World of Horror: uma espiral de sangue e vísceras em 1-bit

Uma carta de horror a Junji Ito e Lovecraft.

“Cidade de Shiokawa, Japão, 198X. Algo estranho está acontecendo com nossa cidade”, informa a tela em baixa resolução de um computador cinzento – um monitor dentro de um monitor. Não sei quantas vezes já passei por isso. Não sei quantas vezes ainda irei passar. Pode ser minha quinta ou vigésima tentativa – parei de contabilizá-las dezenas de tentativas atrás. Nesta encarnação sou uma estudante colegial, ou um fotojornalista, ou quem sabe apenas um cara que gosta de escrever sobre videogames tentando sobreviver em um videogame.
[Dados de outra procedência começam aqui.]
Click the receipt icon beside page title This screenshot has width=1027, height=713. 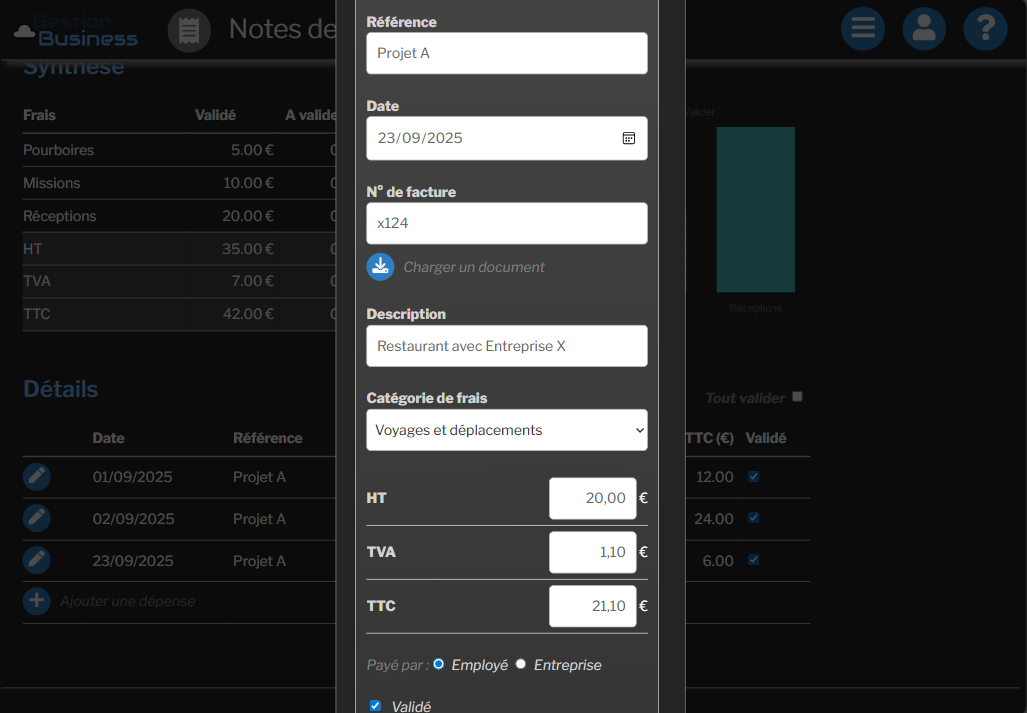pos(189,30)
Embalada por uma trilha sonora pegajosa e minimalista, a introdução novamente me informa dos horrores que ameaçam a cidade: figuras encapuzadas rondando a floresta; criaturas mutantes na enseada; deuses antigos para os quais a humanidade não passa de um saboroso banquete.

Armado com pouco mais que algumas pistas, um punhado de armas improvisadas e minha própria sanidade mambembe, devo investigar os mistérios espalhados pela cidade e além, incluindo os planos etéreos que se estendem para fora de nossa realidade. Desta vez, contra todas as probabilidades, pode ser que eu sobreviva. Com muita sorte e um pouco de habilidade, talvez eu consiga concluir minha missão e evitar que seres extradimensionais devorem o planeta que chamo de lar. Mas verdade seja dita: estatisticamente, é muito mais provável que eu encontre uma morte trágica e repentina do que um final feliz. Eu sei disso porque já estive aqui antes. Eu conheço o nome do jogo. Este não é um mundo de gentilezas.

É um Mundo de Horror.

QUANDO JUNJI ITO ENCONTRA LOVECRAFT

Lançado em outubro de 2023, após três anos em acesso antecipado, World of Horror se autodescreve como uma homenagem aos trabalhos do escritor H. P. Lovecraft e do mangaká Junji Ito. Trata-se de um jogo curioso: sua arte em 1-bit (modulável para 2-bits nas opções gráficas) emula o visual de jogos de computador baseados em texto do fim da década de 80, enquanto a trilha sonora em estilo chiptune evoca a atmosfera soturna e hipnótica dos joguinhos de SNES e Game Boy. Mais que isso, é digno de nota o fato de que – e não me pergunte como – o jogo foi inteiramente ilustrado no MS Paint, um programa que eu achava servir apenas para desenhar bonecos-palito e fazer colagens tenebrosas durante minha primeira infância. O responsável pelo game é o artista polonês Pawel Kozminski, fundador do “estúdio de um homem só” panstasz – engrossando a já promissora lista de desenvolvedores independentes da Polônia.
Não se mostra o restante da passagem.